In other words, copying data is related to operations, not security, and therefore, distracts from critical requirements relating to masking.
10. Compliance
Compliance sounds like the perfect feature. Wouldn’t it be wonderful if the masking solution supported your specific compliance requirement? The reality is that all data masking solutions are equally suited for compliance and solutions that claim support for one requirement or another don’t do anything different. More than that, no compliance requirement, except PCI, specifies how to mask data. Even with PCI, good practice is to mask more aggressively than the minimal masking requirement in the regulation.
In other words, compliance is a marketing pitch, not an actual feature.
Best Practices
We listed evaluation best practices for each critical feature, but the bottom line is to do a proper POC. Do the tests yourself and avoid internet reviews or rankings. Your POC should validate that the solution does what you need from beginning to end without cutting corners. Beware of vendors that try to convince you otherwise, regardless of their reputation.

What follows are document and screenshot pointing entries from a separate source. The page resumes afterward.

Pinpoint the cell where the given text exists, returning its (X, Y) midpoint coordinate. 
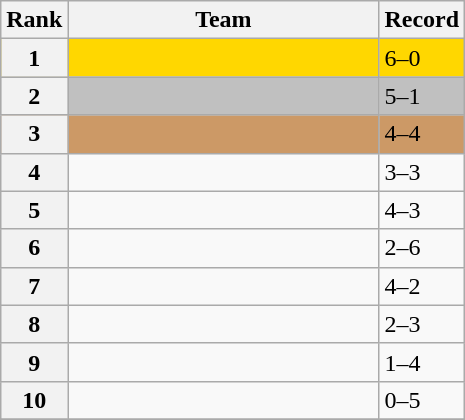
9 (34, 362)
3–3 (422, 172)
4–3 (422, 210)
2–3 (422, 324)
2 (34, 96)
Rank (34, 20)
Team (224, 20)
1–4 (422, 362)
3 (34, 134)
7 (34, 286)
4 (34, 172)
8 (34, 324)
1 (34, 58)
5 (34, 210)
4–2 (422, 286)
5–1 (422, 96)
0–5 (422, 400)
Record (422, 20)
10 (34, 400)
4–4 (422, 134)
6 (34, 248)
2–6 (422, 248)
6–0 (422, 58)
Return (x, y) of the center of cell containing provided text 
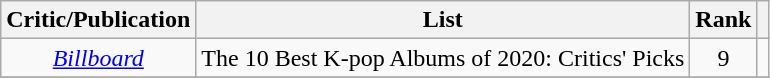
Billboard (98, 58)
List (443, 20)
Rank (724, 20)
The 10 Best K-pop Albums of 2020: Critics' Picks (443, 58)
Critic/Publication (98, 20)
9 (724, 58)
Provide the [X, Y] coordinate of the cell's center where the given text is located.  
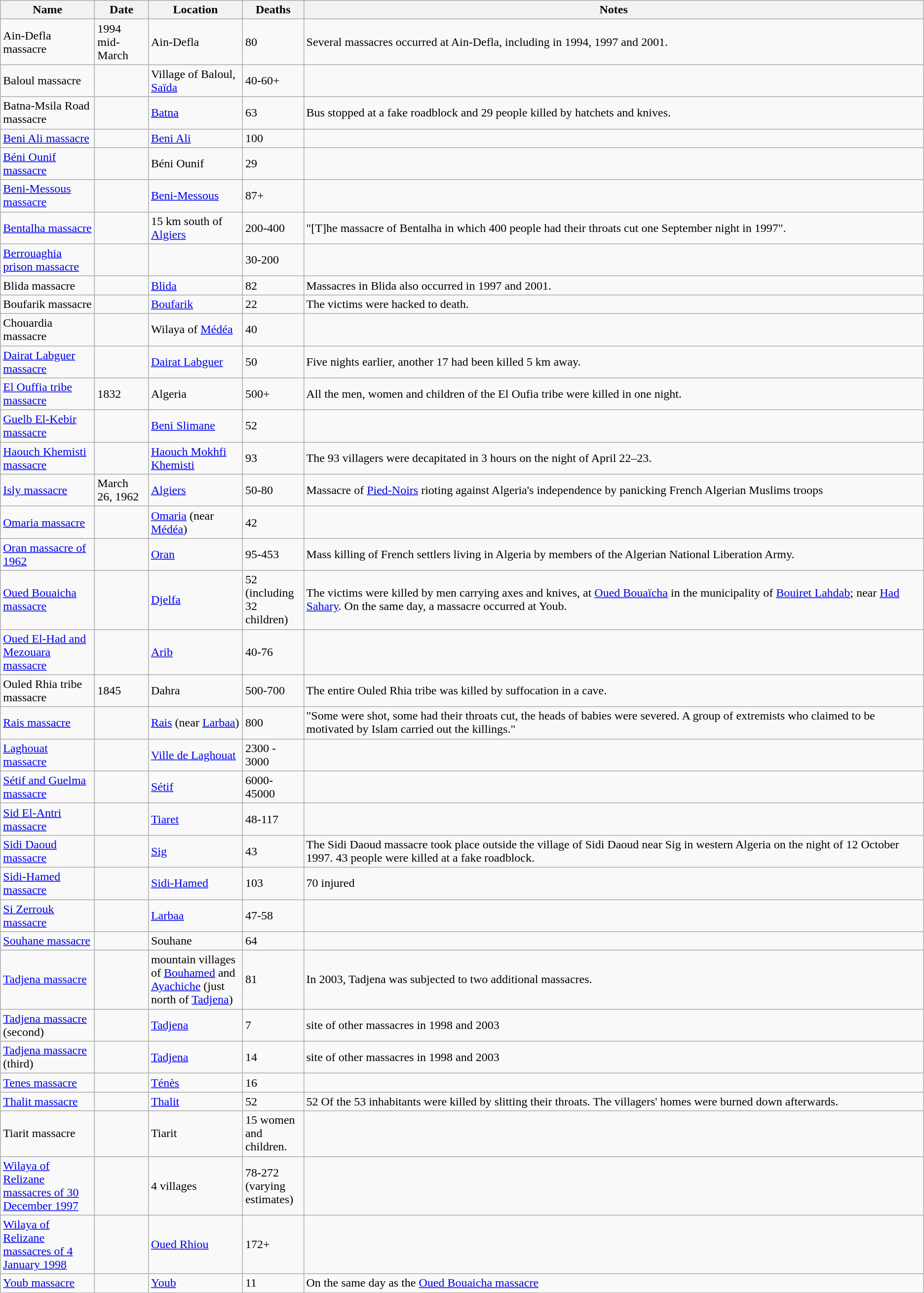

You’ll need to mask complicated test cases that involve, for example, consistency across columns or retaining the statistical distribution of values like gender or state. You’ll need to validate that all the values are masked, check performance, and more. Most importantly, ensure you can use the masked data and that the end customer is happy with the data quality.
Final Thoughts
Choosing the right data masking solution is crucial to a successful masking project. One that you can use regularly and that will maintain the security and privacy of your sensitive information. Data masking will allow you to do much more with the data you already have without increasing your risk.